People may not have noticed that subtly, without fanfare, the climate battleground has shifted from the science to the policy. Like everyone else climatists were caught unawares by the election of US policymakers skeptical of the need to “fight climate change.”
But the surprising development is how activist tactics are still geared mainly to push on the claim of “settled science”, when that is not any more the focal point for the opposition. I don’t know who created the strategy for nominees, but in confirmation hearings, to a man and woman they all refrained from denying the science. Sanders and the other true-believing senators pressed hard to get heretical statements, but failed.
Now the activists have turned up the heat with science marches every weekend. Activists keep pushing on the science because their policy agenda is even less believable.
Like a three-legged stool, the marchers’ signs show they depend on three suppositions:
- Humans are making the planet warmer.
- The warming is dangerous.
- Government can stop it.
The first point is what alarmists claim is settled science, and where others have doubts about the data, the models and the theories. Expressing those doubts gets you labeled a denier. After years of alarmists refusing to debate that first point, they now want to talk about nothing else. They think, apparently think that only the first point matters; once that is admitted, everything else follows.
To their surprise, policymakers, and now even some journalists are shifting the ground to the other two wobbly legs, where the assertions have even less support.
A perceptive journalist writing for the LA Times sees how the game is changing. Jonah Goldberg wrote yet another piece of independent thought coming from a previous uncritically warmist newsroom. Bret Stephens just trolled the left with his supposed climate change denialism.

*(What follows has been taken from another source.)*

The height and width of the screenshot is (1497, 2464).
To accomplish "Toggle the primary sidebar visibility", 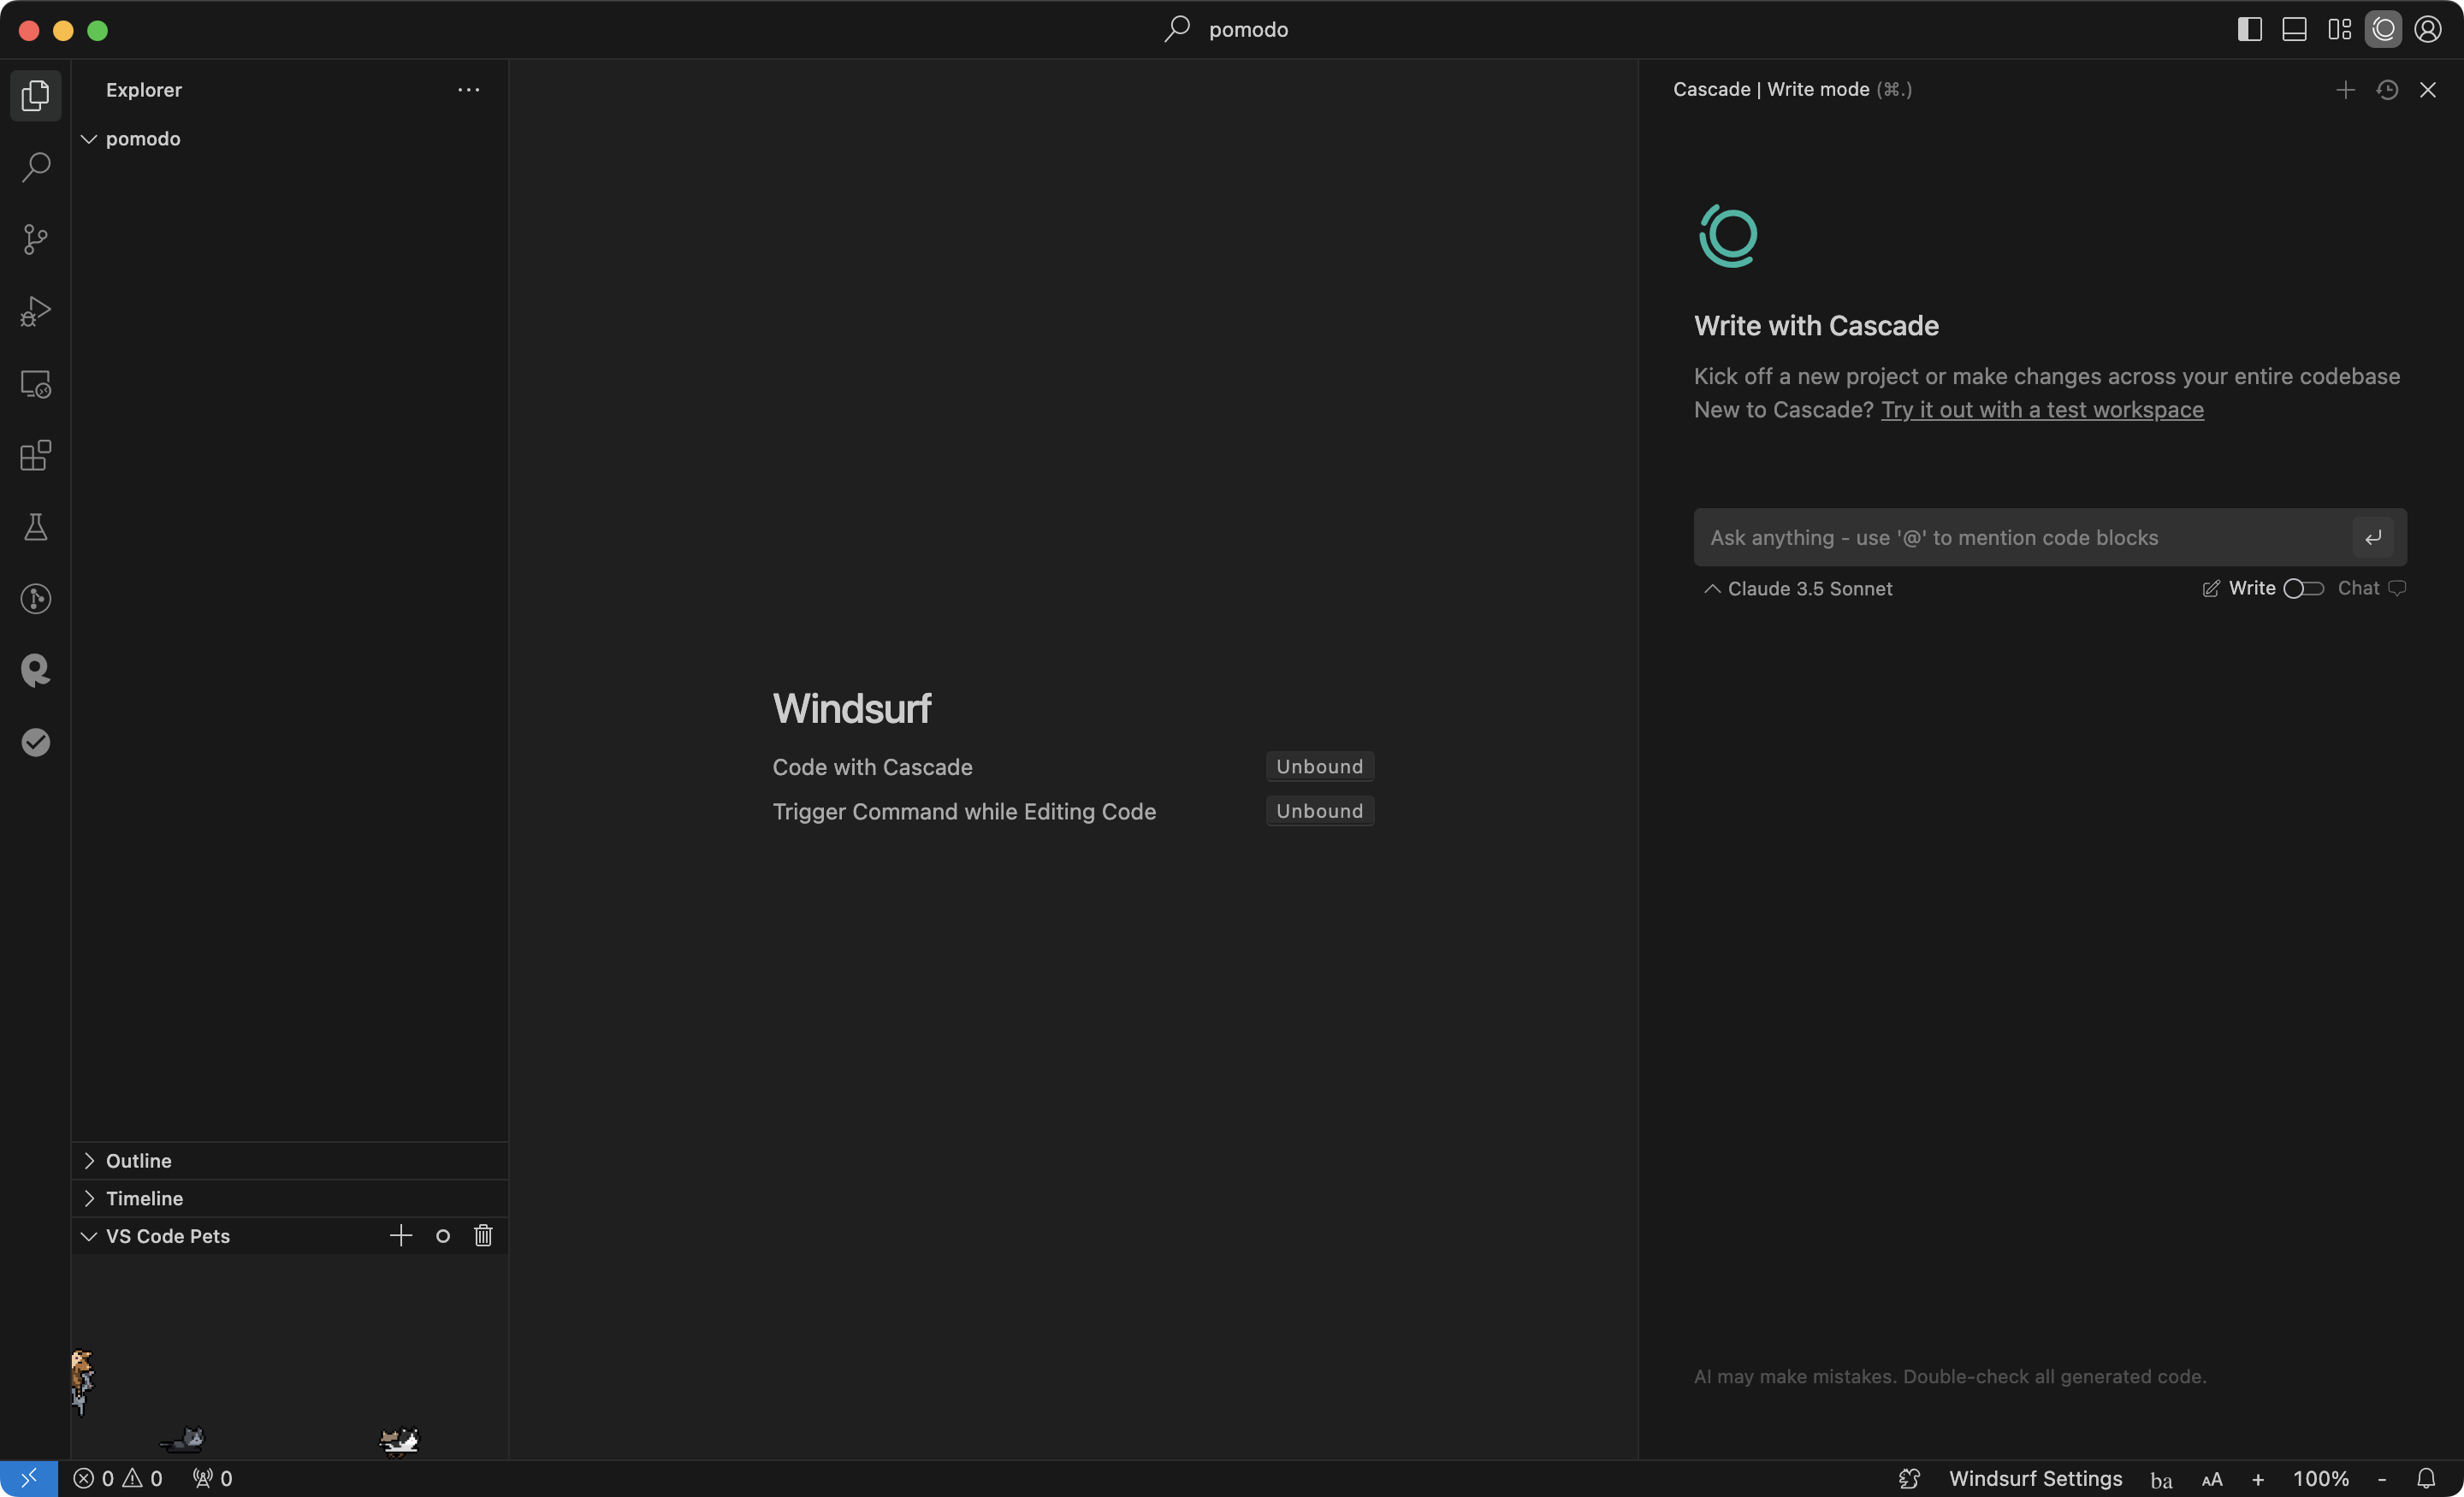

Excerpts below.
The most amusing show over the weekend was the collective case of the vapors across the liberal left establishment over Bret Stephens’ first column at the New York Times on the perils of certainty, particularly on the topic of climate change.
When someone says that he is not denying climate change and concedes that it is real, that is “classic climate change denialism”? Huh. What words do we have left for people who call the whole thing a “hoax”? In civil debates, when someone concedes much of your premise, the proper reaction is not to scream “liar!” or “heretic!”
And that brings me to the second, and more amusing, thing about all of this. You’ve been trolled, people.
As a fellow columnist, I doff my cap to you, sir.
It wasn’t hard to trick liberals into going off-sides. In the past, Stephens was a more acid-tongued critic of climate change research. But the column in question was a model of restraint that, when read by non-ideologues and non-combatants, must seem utterly reasonable, even a tad banal. Stefan Rahmstorf, a prominent German climate scientist, wrote a lengthy, sanctimonious letter explaining why he was cancelling his subscription to the New York Times. Nothing in the letter addressed anything Stephens wrote in his column.
The Washington Post’s Eric Wemple found it hard to constrain his dismay. “May it suffice to say, however, that the many, many people who care passionately for the planet found it an exercise in climate-change denialism.”
Wemple’s a clever fellow. I’m sure he understands Stephens’ point about the dangers of certainty, particularly based on sophisticated mathematical models that have been proven wrong in the past.
What I think sailed past Wemple and so “many, many people” was Stephens’ subtler point about the sanctimonious condescension of people who claim to be motivated solely by their passionate care for the planet.
Stephens’ heresy here isn’t in denying climate change; it’s in refusing to concede that one group of people has a total monopoly on defining not just the problem but the acceptable responses to it. Such dissent is not a crime against science; it’s a threat to a guild. And the guild took the bait.